Davis died Monday of brain cancer at his home in Elmira, Ore. He was 79.
Born on an Indian reservation in Oklahoma and raised in a Jewish orphanage in California, Davis attended UCLA, shoveling coal to pay the bills. After an Army hitch, he played briefly with the Detroit Lions before joining the Colts in 1957. A 28-year-old rookie, "Pops" led the league with 10 interceptions and was a mainstay on Baltimore's title teams in 1958 and 1959.
"Milt was a huge addition to our defense," said Raymond Berry, the Colts' Hall of Fame wide receiver. "He was in that elite group of cornerbacks, with [Detroit's] Night Train Lane and [the Green Bay Packers'] Herb Adderley, who could both cover people and catch the ball. They were the ones receivers feared most."
One of five blacks on the team, Davis became their spokesman and mentor, said Lenny Moore, the Colts' Hall of Fame running back.
"We looked up to Pops because of his intelligence and the way he carried himself," Moore said. "He had this way of stating the truth about race relations without changing his tone or offending anyone.
"He taught you to be cool and to not let things overrun you. He made you proud to be around him."
Davis retired in 1960, earned his doctorate in education from UCLA and taught for 25 years at Los Angeles City College. On weekends, he scouted for the Colts and then three other clubs for 36 years.
"Milt was an exceptional judge of talent," said Accorsi, also the GM for the Cleveland Browns and the New York Giants before retiring in 2007.
In his 37-year career, Accorsi said, Davis was one of "two or three" people who most influenced his scouting acumen. "In 1970, I stood with Milt on the sidelines at Colts camp, watching John Unitas struggling," Accorsi said. "I asked Milt, 'Can we win with John?' " Davis' reply is forever burned in Accorsi's mind:
"Let me tell you, Ernest, and never forget: You evaluate a quarterback solely by his ability to take a team downfield with a championship on the line."
Thirty-eight years later, Eli Manning - the oft-maligned quarterback Accorsi had picked to lead the Giants - trotted out late in the Super Bowl and won it.
"Milt's words rang in my ears," Accorsi said.

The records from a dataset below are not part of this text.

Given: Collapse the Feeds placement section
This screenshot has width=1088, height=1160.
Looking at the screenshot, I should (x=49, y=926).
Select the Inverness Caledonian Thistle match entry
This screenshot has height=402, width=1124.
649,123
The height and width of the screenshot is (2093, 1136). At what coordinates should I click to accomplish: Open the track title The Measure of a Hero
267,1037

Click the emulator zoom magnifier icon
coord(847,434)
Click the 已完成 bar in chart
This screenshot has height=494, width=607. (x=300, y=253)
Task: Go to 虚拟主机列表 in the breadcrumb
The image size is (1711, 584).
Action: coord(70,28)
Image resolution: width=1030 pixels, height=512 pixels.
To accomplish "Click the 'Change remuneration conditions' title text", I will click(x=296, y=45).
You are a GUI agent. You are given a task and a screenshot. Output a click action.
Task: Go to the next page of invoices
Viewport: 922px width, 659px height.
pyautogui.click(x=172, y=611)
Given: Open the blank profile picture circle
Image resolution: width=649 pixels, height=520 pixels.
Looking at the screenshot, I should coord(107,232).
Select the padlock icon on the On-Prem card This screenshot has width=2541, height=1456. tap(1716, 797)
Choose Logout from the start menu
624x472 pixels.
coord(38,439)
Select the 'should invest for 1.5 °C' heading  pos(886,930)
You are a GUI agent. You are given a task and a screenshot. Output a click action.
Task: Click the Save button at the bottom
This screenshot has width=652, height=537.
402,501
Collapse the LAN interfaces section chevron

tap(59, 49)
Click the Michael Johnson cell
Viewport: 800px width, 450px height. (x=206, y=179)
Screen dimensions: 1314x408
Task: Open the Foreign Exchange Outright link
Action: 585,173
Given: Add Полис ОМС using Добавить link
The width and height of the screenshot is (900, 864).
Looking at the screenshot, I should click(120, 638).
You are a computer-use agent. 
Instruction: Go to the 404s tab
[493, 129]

But Davis' life was more than football. A professor of natural history, he treasured wildlife and raised sheep, cattle and llamas on his Oregon farm. An avid ornithologist, he liked to swap bird calls with former Pittsburgh Steelers coach Chuck Noll when they met.
"I remember having dinner with Milt in 1972, when he lived in the Hollywood Hills," Accorsi said. "All of a sudden, in the restaurant, he stood up and said, 'We have to be home by 9 o'clock. That's when the coyote comes.'"
"Every night at 9 the coyote comes to my window, looks in and howls," Davis said. "I dim the lights, then he serenades me for three minutes and leaves.
"That coyote counts on me."
"Milt never forgot his heritage," he said.